• DOCUMENT SECTION
○ ○ ○ ○ ○ ○ ○

As soybean seed ferritin bound iron when expressed in yeast cells, a decision was made to determine whether ferritin conferred resistance to toxic levels of extracellular iron. For this purpose, wild-type and ccc1Δ cells were transformed with plasmids that expressed SFerH1 and SFerH2, and growth on solid medium that contained increasing FeCl3 concentrations was assayed. Spot assays were performed, which consisted of 10-fold dilutions of yeast drops starting at an A600 of 0.1 on plates containing SC−Ura−His medium, to maintain selection for both the SFerH1 and SFerH2 plasmids or for empty vectors. When expressed in wild-type cells, soybean ferritin did not alter growth on iron-containing plates (data not shown). However, ccc1Δ cells that expressed either SFerH1 or SFerH2 grew better at 4 mM FeCl3 than did ccc1Δ cells without ferritin (Fig. 3A). SFerH1 and SFerH2 allowed growth at 5 mM FeCl3, an inhibitory concentration for cells that lacked the Ccc1 detoxifying factor (Fig. 3A). No growth was observed at higher FeCl3 concentrations (data not shown). To further characterize the effect of soybean ferritin on iron resistance of ccc1Δ cells, growth with synthetic liquid medium that contained 5 mM another iron salt, ferrous ammonium sulfate (FAS), in 96-well plates was assayed. Soybean ferritin expression did not alter yeast growth in liquid SC−Ura−His medium (Fig. 3B). It is noteworthy that the expression of SFerH1 and SFerH2, either separately or simultaneously, markedly increased the growth rate when 5 mM FAS was added to the medium (Fig. 3C). The coexpression of SFerH1 and SFerH2 yielded maximal growth at high iron concentrations (Fig. 3C). Similar conclusions were drawn after calculating the doubling time in the exponential growth phase. Whereas no difference was observed in synthetic medium, the doubling time was longer when cells were grown in 5 mM FAS (Fig. 3D). Yeast cells that lacked ferritin obtained the longest doubling time, whereas yeast cells that coexpressed both phytoferritins showed the most rapid growth in the exponential phase (Fig. 3D). These results indicated that soybean ferritin increased the resistance of ccc1Δ cells to high iron concentrations by probably detoxifying intracellular iron. An additive effect was observed when both the H1 and H2 phytoferritin forms were coexpressed.

FIG 3.

○ ○ ○ ○ ○ ○ ○

• SUPPLIED INFORMATION
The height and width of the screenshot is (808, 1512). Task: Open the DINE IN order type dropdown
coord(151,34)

○ ○ ○ ○ ○ ○ ○

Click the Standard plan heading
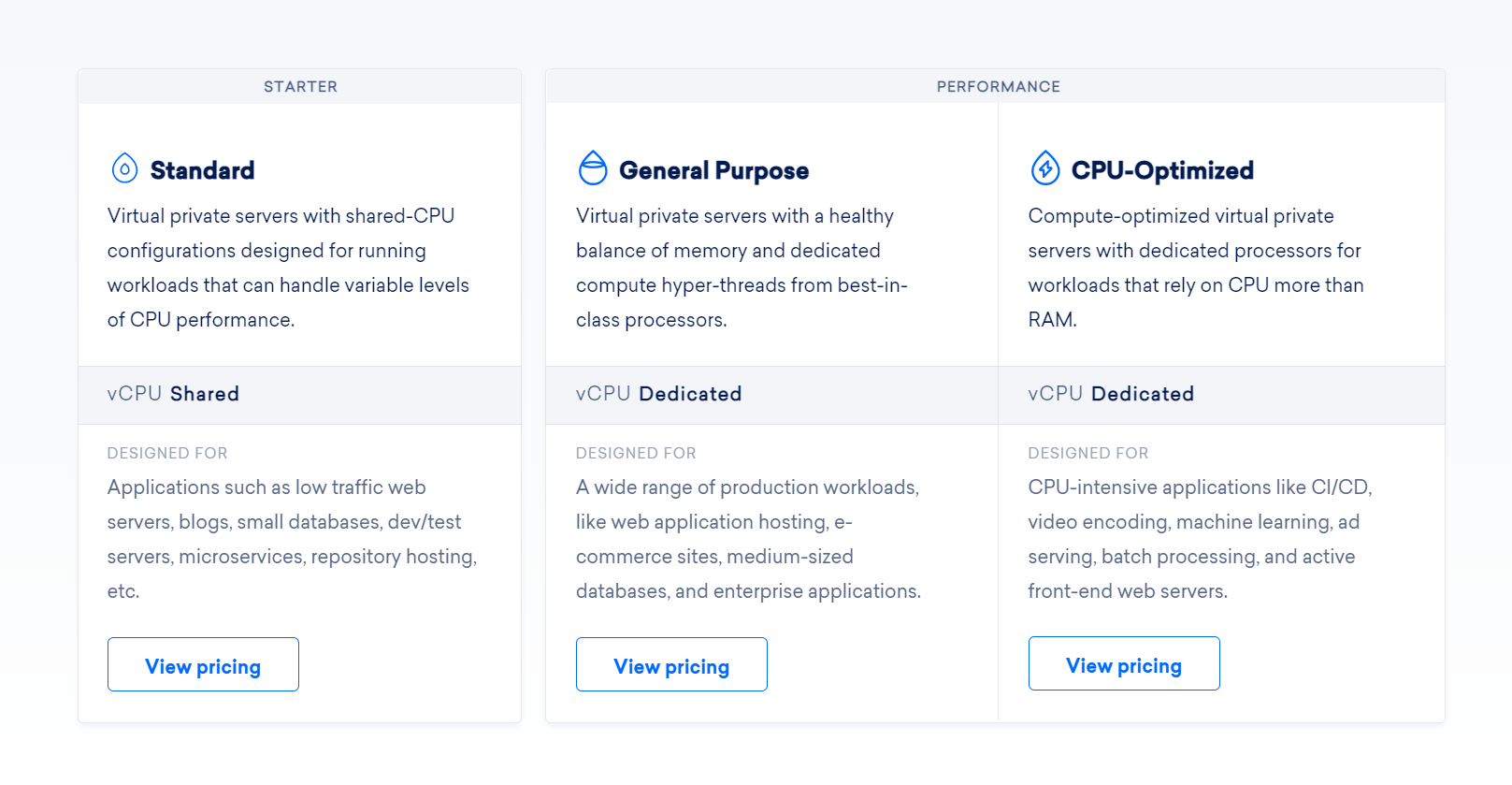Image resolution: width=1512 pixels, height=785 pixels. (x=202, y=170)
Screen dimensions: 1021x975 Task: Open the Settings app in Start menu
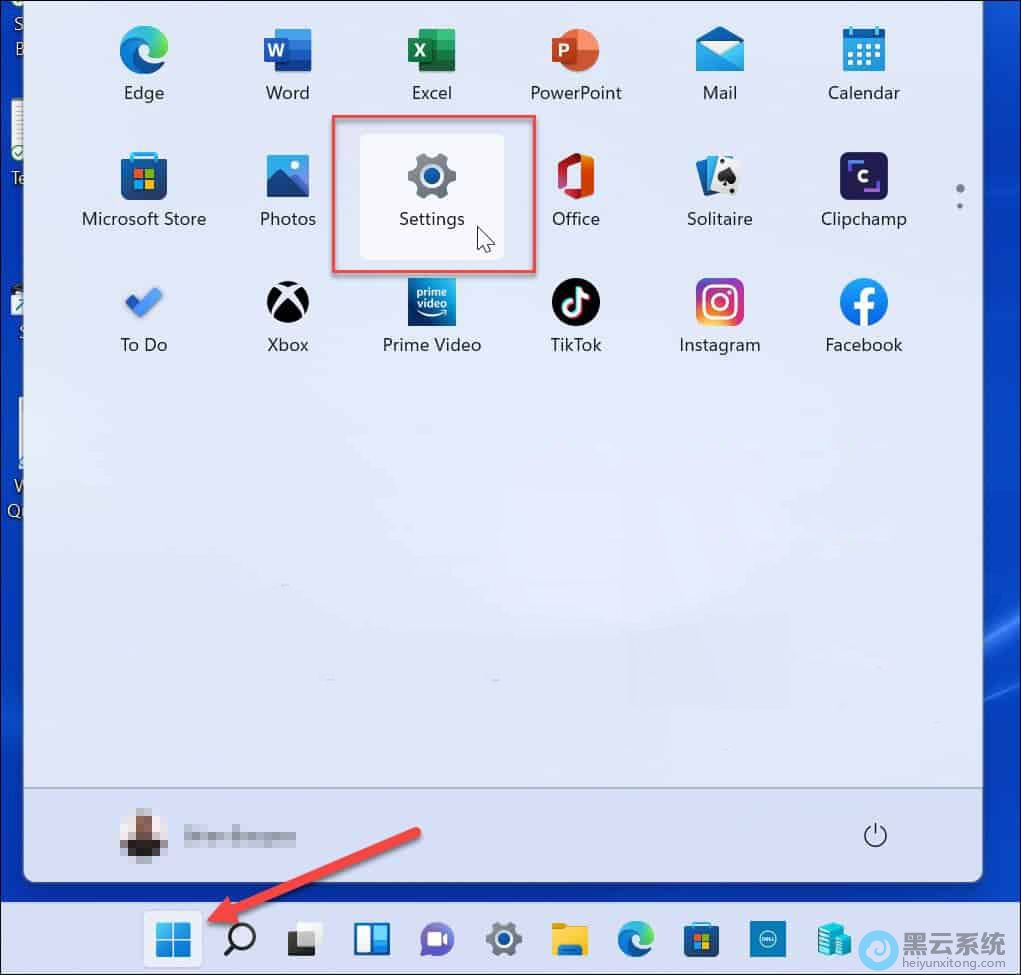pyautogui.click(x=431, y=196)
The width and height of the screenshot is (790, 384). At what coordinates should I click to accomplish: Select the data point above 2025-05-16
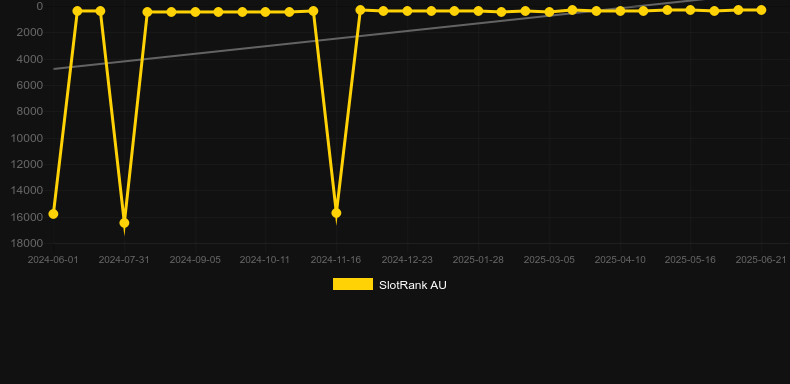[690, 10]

○ ○ ○ ○ ○ ○ ○

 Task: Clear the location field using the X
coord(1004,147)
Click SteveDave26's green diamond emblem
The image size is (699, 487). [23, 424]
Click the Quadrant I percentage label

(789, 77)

○ ○ ○ ○ ○ ○ ○

• ACTIVITY LIST
A) Summarize the passage on soybean ferritin and yeast iron resistance in two sentences.
B) Rewrite the paragraph of the soybean ferritin passage that begins "As soybean seed ferritin bound iron" as a concise bulleted list that retains its main findings.
C) Continue the passage on soybean ferritin and yeast iron resistance from its final line.
The material has no connection to the passage on soybean ferritin and yeast iron resistance.

• TASK-BY-TASK ANSWERS
A) Soybean ferritins SFerH1 and SFerH2 did not alter the growth of wild-type yeast on iron-containing plates, but in ccc1Δ cells, which lack the Ccc1 detoxifying factor, they improved growth at 4 and 5 mM FeCl3 and markedly increased the growth rate in liquid medium containing 5 mM ferrous ammonium sulfate. Coexpression of both forms produced maximal growth and the shortest doubling time, indicating that soybean ferritin increased iron resistance, probably by detoxifying intracellular iron, with an additive effect of the H1 and H2 forms.

B)
- Aim: to determine whether soybean ferritin, which bound iron in yeast, conferred resistance to toxic extracellular iron.
- Method: wild-type and ccc1Δ cells were transformed with plasmids expressing SFerH1 and SFerH2 or with empty vectors. Growth was tested by spot assays on SC−Ura−His plates with increasing FeCl3 concentrations.
- Wild-type cells: ferritin did not alter growth on iron-containing plates.
- ccc1Δ cells on plates:
  - Cells expressing SFerH1 or SFerH2 grew better at 4 mM FeCl3 than cells without ferritin.
  - These cells could also grow at 5 mM FeCl3, a concentration that inhibits cells lacking Ccc1.
  - No cells grew at higher concentrations.
- ccc1Δ cells in liquid medium:
  - Ferritin did not alter growth in SC−Ura−His medium without added iron.
  - With 5 mM ferrous ammonium sulfate (FAS), SFerH1 and SFerH2, alone or together, markedly increased the growth rate.
  - Coexpression of both forms gave maximal growth.
- Doubling time:
  - There was no difference in synthetic medium.
  - Doubling time was longer in 5 mM FAS.
  - It was longest in cells without ferritin and shortest in cells coexpressing both forms.
- Conclusion: soybean ferritin increased the iron resistance of ccc1Δ cells, probably by detoxifying intracellular iron. The H1 and H2 forms had an additive effect.

C)
FIG 3

Growth of the ccc1Δ strain that expresses soybean ferritin in medium with high iron concentrations. Yeast ccc1Δ cells were transformed with plasmids that express soybean seed ferritin, as detailed in the legend of Fig. 2. (A) After overnight growth in SC−Ura−His medium, yeast cells were spotted in 1:10 dilutions starting at an A600 of 0.1 onto plates containing SC−Ura−His solid medium with increasing FeCl3 concentrations. Plates were incubated at 30°C for 3 days and then photographed. (B and C) ccc1Δ transformants were grown to the exponential phase in SC−Ura−His medium and then reinoculated in 96-well plates at an A600 of 0.2 in liquid SC−Ura−His medium without (B) or with (C) 5 mM Fe(NH4)2(SO4)2 (FAS). Cells were incubated for 3 days at 28°C, and the A600 was determined every 30 min with a SPECTROstar Nano microplate reader. ccc1Δ yeast cells transformed with p416GPD plus p413GPD are shown in blue, those transformed with p416GPD-SFerH1 plus p413GPD are shown in red, those transformed with p416GPD plus p413GPD-SFerH2 are shown in green, and those transformed with p416GPD-SFerH1 plus p413GPD-SFerH2 are shown in purple. Data from a representative experiment of at least three independent biological replicates are shown. (D) Doubling time in the exponential phase of the growth curves shown in panels B and C. Data and error bars represent averages and standard deviations of data from three independent biological samples.

Soybean ferritin reduces yeast oxidative stress produced by elevated iron concentrations.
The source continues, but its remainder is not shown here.